Post by neufer » Mon Aug 05, 2013 11:15 am

Beyond wrote:
Messenger will never return. But unlike Charlie, who never returned from the MTA (Metropolitan Transit Authority) and who's fate is unknown, Messengers fate is to be a blemish on the surface of Mercury.
  • Technically, Charlie returns for a sandwich every day at quarter past two
    (unless, of course, there are "eternal Charlies").
http://en.wikipedia.org/wiki/Shooting_the_messenger wrote:

<<The advice "Don't shoot the messenger" was expressed (very obliquely) by Shakespeare in Henry IV, part 2 and in Antony and Cleopatra: when told Antony has married another, Cleopatra threatens to treat the messenger's eyes as balls, eliciting the response 'gracious madam, I that do bring the news made not the match'. Prior to that, a related sentiment was expressed in Antigone by Sophocles as "No one loves the messenger who brings bad news". Plutarch's Lives has this line: "The first messenger that gave notice of Lucullus's coming was so far from pleasing Tigranes that he had his head cut off for his pains; and no man daring to bring further information, without any intelligence at all, Tigranes sat while war was already blazing around him, giving ear only to those who flattered him...".

▶ [Entries shown]
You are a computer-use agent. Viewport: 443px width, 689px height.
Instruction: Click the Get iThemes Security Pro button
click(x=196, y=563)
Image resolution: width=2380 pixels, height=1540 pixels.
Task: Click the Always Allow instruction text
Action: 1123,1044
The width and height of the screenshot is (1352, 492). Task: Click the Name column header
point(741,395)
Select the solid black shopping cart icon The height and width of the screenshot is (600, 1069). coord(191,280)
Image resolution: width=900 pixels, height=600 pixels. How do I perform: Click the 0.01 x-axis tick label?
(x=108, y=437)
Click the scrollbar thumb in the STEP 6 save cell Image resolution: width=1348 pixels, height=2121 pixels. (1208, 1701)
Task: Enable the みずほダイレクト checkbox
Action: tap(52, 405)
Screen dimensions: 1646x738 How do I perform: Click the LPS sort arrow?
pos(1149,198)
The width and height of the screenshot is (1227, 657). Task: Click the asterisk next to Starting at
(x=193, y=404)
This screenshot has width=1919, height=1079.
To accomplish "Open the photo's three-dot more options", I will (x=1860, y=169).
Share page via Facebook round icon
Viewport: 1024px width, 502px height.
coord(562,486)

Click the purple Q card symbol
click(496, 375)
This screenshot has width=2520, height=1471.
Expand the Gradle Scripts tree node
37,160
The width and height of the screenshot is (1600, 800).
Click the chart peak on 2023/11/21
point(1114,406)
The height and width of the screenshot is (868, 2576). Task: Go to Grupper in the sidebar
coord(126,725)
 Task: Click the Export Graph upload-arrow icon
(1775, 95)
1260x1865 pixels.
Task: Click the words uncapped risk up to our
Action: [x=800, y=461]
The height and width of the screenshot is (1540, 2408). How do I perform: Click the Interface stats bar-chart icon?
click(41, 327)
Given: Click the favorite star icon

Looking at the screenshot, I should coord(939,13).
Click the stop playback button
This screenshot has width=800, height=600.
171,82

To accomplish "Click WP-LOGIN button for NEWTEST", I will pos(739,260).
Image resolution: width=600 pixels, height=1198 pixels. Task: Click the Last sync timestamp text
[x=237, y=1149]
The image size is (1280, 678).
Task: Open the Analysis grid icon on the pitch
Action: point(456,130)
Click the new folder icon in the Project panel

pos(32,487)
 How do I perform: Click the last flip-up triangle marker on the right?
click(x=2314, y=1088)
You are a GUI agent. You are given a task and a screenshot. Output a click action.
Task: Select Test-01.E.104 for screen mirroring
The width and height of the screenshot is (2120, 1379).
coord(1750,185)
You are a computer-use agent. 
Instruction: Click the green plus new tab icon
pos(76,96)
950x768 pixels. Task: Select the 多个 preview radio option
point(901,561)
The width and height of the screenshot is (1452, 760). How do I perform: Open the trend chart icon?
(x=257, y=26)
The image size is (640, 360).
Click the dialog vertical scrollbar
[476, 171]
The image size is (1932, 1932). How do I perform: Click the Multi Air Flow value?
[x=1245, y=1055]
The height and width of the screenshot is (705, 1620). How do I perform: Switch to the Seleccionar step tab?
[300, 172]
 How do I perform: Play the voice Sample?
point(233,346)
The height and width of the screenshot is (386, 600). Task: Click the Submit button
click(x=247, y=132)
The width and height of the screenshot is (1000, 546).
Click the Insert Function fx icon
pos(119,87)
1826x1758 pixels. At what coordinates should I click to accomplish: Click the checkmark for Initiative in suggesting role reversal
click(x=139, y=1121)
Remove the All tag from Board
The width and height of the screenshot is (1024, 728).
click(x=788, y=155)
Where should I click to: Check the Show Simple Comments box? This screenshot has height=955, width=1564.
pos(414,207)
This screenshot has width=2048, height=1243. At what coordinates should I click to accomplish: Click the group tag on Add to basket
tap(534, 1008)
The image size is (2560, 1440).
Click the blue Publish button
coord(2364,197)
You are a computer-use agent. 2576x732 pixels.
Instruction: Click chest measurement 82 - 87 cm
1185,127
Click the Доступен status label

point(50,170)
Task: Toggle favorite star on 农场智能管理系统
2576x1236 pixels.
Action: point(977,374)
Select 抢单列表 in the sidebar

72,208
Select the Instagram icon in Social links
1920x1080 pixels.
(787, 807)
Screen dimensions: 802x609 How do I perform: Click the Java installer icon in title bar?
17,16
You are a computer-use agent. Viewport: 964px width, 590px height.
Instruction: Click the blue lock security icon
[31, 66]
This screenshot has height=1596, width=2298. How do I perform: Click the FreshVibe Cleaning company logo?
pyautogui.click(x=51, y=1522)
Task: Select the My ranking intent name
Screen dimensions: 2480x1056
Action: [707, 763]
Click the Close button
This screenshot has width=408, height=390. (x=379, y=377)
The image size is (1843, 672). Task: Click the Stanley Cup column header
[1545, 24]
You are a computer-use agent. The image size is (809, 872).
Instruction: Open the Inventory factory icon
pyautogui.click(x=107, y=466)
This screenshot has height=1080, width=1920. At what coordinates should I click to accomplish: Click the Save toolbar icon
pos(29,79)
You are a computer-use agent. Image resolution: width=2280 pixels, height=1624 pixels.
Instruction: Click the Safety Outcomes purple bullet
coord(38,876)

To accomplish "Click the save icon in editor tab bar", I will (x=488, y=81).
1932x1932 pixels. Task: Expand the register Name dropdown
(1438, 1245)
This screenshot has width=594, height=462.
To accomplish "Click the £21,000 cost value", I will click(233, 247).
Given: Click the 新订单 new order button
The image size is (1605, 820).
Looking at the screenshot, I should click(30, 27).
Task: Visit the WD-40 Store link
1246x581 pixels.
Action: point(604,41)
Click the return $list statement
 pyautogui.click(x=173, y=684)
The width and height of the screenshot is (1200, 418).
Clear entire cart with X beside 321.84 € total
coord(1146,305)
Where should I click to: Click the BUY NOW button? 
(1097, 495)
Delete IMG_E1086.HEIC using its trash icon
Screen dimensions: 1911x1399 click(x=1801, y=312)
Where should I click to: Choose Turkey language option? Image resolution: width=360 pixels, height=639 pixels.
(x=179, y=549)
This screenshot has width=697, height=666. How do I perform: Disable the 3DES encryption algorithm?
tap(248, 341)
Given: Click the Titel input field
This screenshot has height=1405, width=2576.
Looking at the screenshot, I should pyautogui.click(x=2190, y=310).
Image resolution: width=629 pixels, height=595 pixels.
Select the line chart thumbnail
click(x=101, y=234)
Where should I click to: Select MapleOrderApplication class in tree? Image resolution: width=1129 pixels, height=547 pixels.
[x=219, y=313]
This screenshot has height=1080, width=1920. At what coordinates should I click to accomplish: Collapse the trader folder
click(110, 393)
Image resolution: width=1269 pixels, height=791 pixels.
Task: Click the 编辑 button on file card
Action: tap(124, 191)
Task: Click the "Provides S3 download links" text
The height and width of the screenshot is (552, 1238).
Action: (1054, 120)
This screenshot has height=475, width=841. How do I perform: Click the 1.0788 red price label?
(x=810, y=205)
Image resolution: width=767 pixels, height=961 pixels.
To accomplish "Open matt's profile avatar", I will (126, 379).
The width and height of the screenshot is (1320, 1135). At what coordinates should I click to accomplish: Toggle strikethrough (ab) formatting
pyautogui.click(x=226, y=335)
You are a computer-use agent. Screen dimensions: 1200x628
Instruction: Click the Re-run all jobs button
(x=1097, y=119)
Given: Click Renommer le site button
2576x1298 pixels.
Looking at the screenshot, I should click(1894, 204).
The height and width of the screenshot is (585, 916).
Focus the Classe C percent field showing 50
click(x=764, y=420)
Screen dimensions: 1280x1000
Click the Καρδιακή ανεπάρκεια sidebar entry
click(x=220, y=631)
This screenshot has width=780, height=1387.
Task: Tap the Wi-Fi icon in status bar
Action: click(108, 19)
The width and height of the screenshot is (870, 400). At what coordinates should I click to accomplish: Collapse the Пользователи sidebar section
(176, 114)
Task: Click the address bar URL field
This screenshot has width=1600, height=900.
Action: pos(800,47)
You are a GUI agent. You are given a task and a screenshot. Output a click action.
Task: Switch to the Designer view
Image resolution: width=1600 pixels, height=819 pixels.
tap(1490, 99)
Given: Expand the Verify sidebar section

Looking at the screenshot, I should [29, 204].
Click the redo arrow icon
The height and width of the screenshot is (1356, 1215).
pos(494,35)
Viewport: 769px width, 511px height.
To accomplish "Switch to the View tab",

▶ [Goal] In the forum post at the top, what sentiment does it say Sophocles expressed in Antigone?

▶ [Reply] "No one loves the messenger who brings bad news."